--- Begin ---

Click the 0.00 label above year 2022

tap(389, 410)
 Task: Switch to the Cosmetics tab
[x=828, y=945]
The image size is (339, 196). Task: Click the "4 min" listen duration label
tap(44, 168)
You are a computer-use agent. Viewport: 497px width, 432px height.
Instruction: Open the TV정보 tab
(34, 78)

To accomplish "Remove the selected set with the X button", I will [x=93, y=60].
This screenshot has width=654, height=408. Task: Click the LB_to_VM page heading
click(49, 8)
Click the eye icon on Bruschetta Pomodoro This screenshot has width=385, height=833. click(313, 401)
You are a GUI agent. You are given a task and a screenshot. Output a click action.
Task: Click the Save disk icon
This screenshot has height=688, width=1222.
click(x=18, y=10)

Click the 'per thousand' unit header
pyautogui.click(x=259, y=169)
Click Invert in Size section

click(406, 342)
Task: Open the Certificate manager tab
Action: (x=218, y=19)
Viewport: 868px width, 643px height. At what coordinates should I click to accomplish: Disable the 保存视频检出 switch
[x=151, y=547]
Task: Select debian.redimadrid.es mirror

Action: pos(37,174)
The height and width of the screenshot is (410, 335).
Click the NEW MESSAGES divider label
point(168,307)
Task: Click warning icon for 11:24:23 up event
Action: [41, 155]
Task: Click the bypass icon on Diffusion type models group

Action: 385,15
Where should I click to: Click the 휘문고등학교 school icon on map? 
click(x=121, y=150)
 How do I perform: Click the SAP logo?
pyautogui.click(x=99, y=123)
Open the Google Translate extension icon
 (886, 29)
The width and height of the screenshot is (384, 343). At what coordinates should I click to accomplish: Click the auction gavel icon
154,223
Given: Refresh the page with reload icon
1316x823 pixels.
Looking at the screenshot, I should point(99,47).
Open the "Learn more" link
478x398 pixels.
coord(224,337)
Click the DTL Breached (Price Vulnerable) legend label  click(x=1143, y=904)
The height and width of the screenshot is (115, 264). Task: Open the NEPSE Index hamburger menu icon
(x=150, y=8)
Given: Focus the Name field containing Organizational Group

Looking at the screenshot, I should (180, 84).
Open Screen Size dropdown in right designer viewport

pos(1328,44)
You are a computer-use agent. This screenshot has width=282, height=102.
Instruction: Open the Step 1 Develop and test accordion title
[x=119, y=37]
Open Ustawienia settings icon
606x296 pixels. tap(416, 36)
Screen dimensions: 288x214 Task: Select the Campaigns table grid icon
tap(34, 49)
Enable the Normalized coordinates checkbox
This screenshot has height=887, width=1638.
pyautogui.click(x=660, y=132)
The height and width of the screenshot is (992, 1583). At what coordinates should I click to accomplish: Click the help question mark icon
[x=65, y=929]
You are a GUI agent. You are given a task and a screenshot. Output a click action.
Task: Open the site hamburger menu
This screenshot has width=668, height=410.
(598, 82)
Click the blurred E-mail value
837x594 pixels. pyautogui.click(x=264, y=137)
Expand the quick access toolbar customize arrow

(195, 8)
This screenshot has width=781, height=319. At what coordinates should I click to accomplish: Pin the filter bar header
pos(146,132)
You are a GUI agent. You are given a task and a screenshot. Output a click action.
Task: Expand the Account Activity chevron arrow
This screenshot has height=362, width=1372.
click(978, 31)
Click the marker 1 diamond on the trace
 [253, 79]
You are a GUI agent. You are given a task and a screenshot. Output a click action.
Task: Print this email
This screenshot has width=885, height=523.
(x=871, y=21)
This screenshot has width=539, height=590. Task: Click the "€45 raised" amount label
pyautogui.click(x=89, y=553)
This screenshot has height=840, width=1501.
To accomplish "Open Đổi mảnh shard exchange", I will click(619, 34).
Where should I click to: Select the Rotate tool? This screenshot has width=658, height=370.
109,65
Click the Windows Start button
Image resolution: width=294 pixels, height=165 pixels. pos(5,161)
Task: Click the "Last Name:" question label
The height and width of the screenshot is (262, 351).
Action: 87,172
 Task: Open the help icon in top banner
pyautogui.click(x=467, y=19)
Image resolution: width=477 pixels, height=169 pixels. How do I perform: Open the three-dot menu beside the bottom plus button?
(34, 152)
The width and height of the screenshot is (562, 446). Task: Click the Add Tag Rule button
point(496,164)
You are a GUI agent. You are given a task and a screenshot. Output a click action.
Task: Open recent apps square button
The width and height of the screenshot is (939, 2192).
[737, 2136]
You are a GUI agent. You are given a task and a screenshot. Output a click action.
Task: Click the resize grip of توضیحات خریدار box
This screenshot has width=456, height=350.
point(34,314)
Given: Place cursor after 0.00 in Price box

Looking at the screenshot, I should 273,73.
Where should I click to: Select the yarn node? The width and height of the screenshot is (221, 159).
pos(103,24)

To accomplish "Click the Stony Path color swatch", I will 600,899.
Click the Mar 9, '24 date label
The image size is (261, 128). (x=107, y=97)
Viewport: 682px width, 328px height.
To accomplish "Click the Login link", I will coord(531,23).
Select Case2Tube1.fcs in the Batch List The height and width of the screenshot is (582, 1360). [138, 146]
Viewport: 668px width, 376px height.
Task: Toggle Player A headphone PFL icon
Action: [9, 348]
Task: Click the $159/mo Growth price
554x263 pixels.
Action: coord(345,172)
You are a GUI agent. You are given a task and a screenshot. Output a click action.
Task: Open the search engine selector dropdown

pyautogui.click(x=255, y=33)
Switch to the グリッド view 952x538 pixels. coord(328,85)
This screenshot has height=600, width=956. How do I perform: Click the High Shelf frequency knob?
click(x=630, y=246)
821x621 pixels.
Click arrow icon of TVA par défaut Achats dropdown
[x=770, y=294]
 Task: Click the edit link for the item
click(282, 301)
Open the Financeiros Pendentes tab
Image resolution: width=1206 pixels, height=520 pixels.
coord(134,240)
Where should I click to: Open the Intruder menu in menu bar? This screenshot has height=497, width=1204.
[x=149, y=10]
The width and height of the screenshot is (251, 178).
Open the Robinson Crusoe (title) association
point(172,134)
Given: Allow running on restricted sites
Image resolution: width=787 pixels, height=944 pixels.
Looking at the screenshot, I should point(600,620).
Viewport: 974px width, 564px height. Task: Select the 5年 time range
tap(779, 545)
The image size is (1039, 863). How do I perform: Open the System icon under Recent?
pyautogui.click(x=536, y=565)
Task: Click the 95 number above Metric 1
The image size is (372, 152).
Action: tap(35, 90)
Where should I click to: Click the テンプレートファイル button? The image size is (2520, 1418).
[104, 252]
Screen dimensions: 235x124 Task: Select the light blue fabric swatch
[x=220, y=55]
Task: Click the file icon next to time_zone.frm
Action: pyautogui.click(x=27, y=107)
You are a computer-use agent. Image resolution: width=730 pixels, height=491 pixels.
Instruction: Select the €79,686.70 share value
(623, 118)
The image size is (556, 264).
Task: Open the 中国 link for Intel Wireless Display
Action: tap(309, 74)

--- End ---

PROBLEM: Format every non-blank line of the material above as a Markdown table with the columns Row and Line. Number the rows and leave out blank lines.

EXERCISE RESULT:
| Row | Line |
|---|---|
| 1 | Click the 0.00 label above year 2022 |
| 2 | tap(389, 410) |
| 3 |  Task: Switch to the Cosmetics tab |
| 4 | [x=828, y=945] |
| 5 | The image size is (339, 196). Task: Click the "4 min" listen duration label |
| 6 | tap(44, 168) |
| 7 | You are a computer-use agent. Viewport: 497px width, 432px height. |
| 8 | Instruction: Open the TV정보 tab |
| 9 | (34, 78) |
| 10 | To accomplish "Remove the selected set with the X button", I will [x=93, y=60]. |
| 11 | This screenshot has width=654, height=408. Task: Click the LB_to_VM page heading |
| 12 | click(49, 8) |
| 13 | Click the eye icon on Bruschetta Pomodoro This screenshot has width=385, height=833. click(313, 401) |
| 14 | You are a GUI agent. You are given a task and a screenshot. Output a click action. |
| 15 | Task: Click the Save disk icon |
| 16 | This screenshot has height=688, width=1222. |
| 17 | click(x=18, y=10) |
| 18 | Click the 'per thousand' unit header |
| 19 | pyautogui.click(x=259, y=169) |
| 20 | Click Invert in Size section |
| 21 | click(406, 342) |
| 22 | Task: Open the Certificate manager tab |
| 23 | Action: (x=218, y=19) |
| 24 | Viewport: 868px width, 643px height. At what coordinates should I click to accomplish: Disable the 保存视频检出 switch |
| 25 | [x=151, y=547] |
| 26 | Task: Select debian.redimadrid.es mirror |
| 27 | Action: pos(37,174) |
| 28 | The height and width of the screenshot is (410, 335). |
| 29 | Click the NEW MESSAGES divider label |
| 30 | point(168,307) |
| 31 | Task: Click warning icon for 11:24:23 up event |
| 32 | Action: [41, 155] |
| 33 | Task: Click the bypass icon on Diffusion type models group |
| 34 | Action: 385,15 |
| 35 | Where should I click to: Click the 휘문고등학교 school icon on map?  |
| 36 | click(x=121, y=150) |
| 37 |  How do I perform: Click the SAP logo? |
| 38 | pyautogui.click(x=99, y=123) |
| 39 | Open the Google Translate extension icon |
| 40 |  (886, 29) |
| 41 | The width and height of the screenshot is (384, 343). At what coordinates should I click to accomplish: Click the auction gavel icon |
| 42 | 154,223 |
| 43 | Given: Refresh the page with reload icon |
| 44 | 1316x823 pixels. |
| 45 | Looking at the screenshot, I should point(99,47). |
| 46 | Open the "Learn more" link |
| 47 | 478x398 pixels. |
| 48 | coord(224,337) |
| 49 | Click the DTL Breached (Price Vulnerable) legend label  click(x=1143, y=904) |
| 50 | The height and width of the screenshot is (115, 264). Task: Open the NEPSE Index hamburger menu icon |
| 51 | (x=150, y=8) |
| 52 | Given: Focus the Name field containing Organizational Group |
| 53 | Looking at the screenshot, I should (180, 84). |
| 54 | Open Screen Size dropdown in right designer viewport |
| 55 | pos(1328,44) |
| 56 | You are a computer-use agent. This screenshot has width=282, height=102. |
| 57 | Instruction: Open the Step 1 Develop and test accordion title |
| 58 | [x=119, y=37] |
| 59 | Open Ustawienia settings icon |
| 60 | 606x296 pixels. tap(416, 36) |
| 61 | Screen dimensions: 288x214 Task: Select the Campaigns table grid icon |
| 62 | tap(34, 49) |
| 63 | Enable the Normalized coordinates checkbox |
| 64 | This screenshot has height=887, width=1638. |
| 65 | pyautogui.click(x=660, y=132) |
| 66 | The height and width of the screenshot is (992, 1583). At what coordinates should I click to accomplish: Click the help question mark icon |
| 67 | [x=65, y=929] |
| 68 | You are a GUI agent. You are given a task and a screenshot. Output a click action. |
| 69 | Task: Open the site hamburger menu |
| 70 | This screenshot has width=668, height=410. |
| 71 | (598, 82) |
| 72 | Click the blurred E-mail value |
| 73 | 837x594 pixels. pyautogui.click(x=264, y=137) |
| 74 | Expand the quick access toolbar customize arrow |
| 75 | (195, 8) |
| 76 | This screenshot has width=781, height=319. At what coordinates should I click to accomplish: Pin the filter bar header |
| 77 | pos(146,132) |
| 78 | You are a GUI agent. You are given a task and a screenshot. Output a click action. |
| 79 | Task: Expand the Account Activity chevron arrow |
| 80 | This screenshot has height=362, width=1372. |
| 81 | click(978, 31) |
| 82 | Click the marker 1 diamond on the trace |
| 83 |  [253, 79] |
| 84 | You are a GUI agent. You are given a task and a screenshot. Output a click action. |
| 85 | Task: Print this email |
| 86 | This screenshot has width=885, height=523. |
| 87 | (x=871, y=21) |
| 88 | This screenshot has width=539, height=590. Task: Click the "€45 raised" amount label |
| 89 | pyautogui.click(x=89, y=553) |
| 90 | This screenshot has height=840, width=1501. |
| 91 | To accomplish "Open Đổi mảnh shard exchange", I will click(619, 34). |
| 92 | Where should I click to: Select the Rotate tool? This screenshot has width=658, height=370. |
| 93 | 109,65 |
| 94 | Click the Windows Start button |
| 95 | Image resolution: width=294 pixels, height=165 pixels. pos(5,161) |
| 96 | Task: Click the "Last Name:" question label |
| 97 | The height and width of the screenshot is (262, 351). |
| 98 | Action: 87,172 |
| 99 |  Task: Open the help icon in top banner |
| 100 | pyautogui.click(x=467, y=19) |
| 101 | Image resolution: width=477 pixels, height=169 pixels. How do I perform: Open the three-dot menu beside the bottom plus button? |
| 102 | (34, 152) |
| 103 | The width and height of the screenshot is (562, 446). Task: Click the Add Tag Rule button |
| 104 | point(496,164) |
| 105 | You are a GUI agent. You are given a task and a screenshot. Output a click action. |
| 106 | Task: Open recent apps square button |
| 107 | The width and height of the screenshot is (939, 2192). |
| 108 | [737, 2136] |
| 109 | You are a GUI agent. You are given a task and a screenshot. Output a click action. |
| 110 | Task: Click the resize grip of توضیحات خریدار box |
| 111 | This screenshot has width=456, height=350. |
| 112 | point(34,314) |
| 113 | Given: Place cursor after 0.00 in Price box |
| 114 | Looking at the screenshot, I should 273,73. |
| 115 | Where should I click to: Select the yarn node? The width and height of the screenshot is (221, 159). |
| 116 | pos(103,24) |
| 117 | To accomplish "Click the Stony Path color swatch", I will 600,899. |
| 118 | Click the Mar 9, '24 date label |
| 119 | The image size is (261, 128). (x=107, y=97) |
| 120 | Viewport: 682px width, 328px height. |
| 121 | To accomplish "Click the Login link", I will coord(531,23). |
| 122 | Select Case2Tube1.fcs in the Batch List The height and width of the screenshot is (582, 1360). [138, 146] |
| 123 | Viewport: 668px width, 376px height. |
| 124 | Task: Toggle Player A headphone PFL icon |
| 125 | Action: [9, 348] |
| 126 | Task: Click the $159/mo Growth price |
| 127 | 554x263 pixels. |
| 128 | Action: coord(345,172) |
| 129 | You are a GUI agent. You are given a task and a screenshot. Output a click action. |
| 130 | Task: Open the search engine selector dropdown |
| 131 | pyautogui.click(x=255, y=33) |
| 132 | Switch to the グリッド view 952x538 pixels. coord(328,85) |
| 133 | This screenshot has height=600, width=956. How do I perform: Click the High Shelf frequency knob? |
| 134 | click(x=630, y=246) |
| 135 | 821x621 pixels. |
| 136 | Click arrow icon of TVA par défaut Achats dropdown |
| 137 | [x=770, y=294] |
| 138 |  Task: Click the edit link for the item |
| 139 | click(282, 301) |
| 140 | Open the Financeiros Pendentes tab |
| 141 | Image resolution: width=1206 pixels, height=520 pixels. |
| 142 | coord(134,240) |
| 143 | Where should I click to: Open the Intruder menu in menu bar? This screenshot has height=497, width=1204. |
| 144 | [x=149, y=10] |
| 145 | The width and height of the screenshot is (251, 178). |
| 146 | Open the Robinson Crusoe (title) association |
| 147 | point(172,134) |
| 148 | Given: Allow running on restricted sites |
| 149 | Image resolution: width=787 pixels, height=944 pixels. |
| 150 | Looking at the screenshot, I should point(600,620). |
| 151 | Viewport: 974px width, 564px height. Task: Select the 5年 time range |
| 152 | tap(779, 545) |
| 153 | The image size is (1039, 863). How do I perform: Open the System icon under Recent? |
| 154 | pyautogui.click(x=536, y=565) |
| 155 | Task: Click the 95 number above Metric 1 |
| 156 | The image size is (372, 152). |
| 157 | Action: tap(35, 90) |
| 158 | Where should I click to: Click the テンプレートファイル button? The image size is (2520, 1418). |
| 159 | [104, 252] |
| 160 | Screen dimensions: 235x124 Task: Select the light blue fabric swatch |
| 161 | [x=220, y=55] |
| 162 | Task: Click the file icon next to time_zone.frm |
| 163 | Action: pyautogui.click(x=27, y=107) |
| 164 | You are a computer-use agent. Image resolution: width=730 pixels, height=491 pixels. |
| 165 | Instruction: Select the €79,686.70 share value |
| 166 | (623, 118) |
| 167 | The image size is (556, 264). |
| 168 | Task: Open the 中国 link for Intel Wireless Display |
| 169 | Action: tap(309, 74) |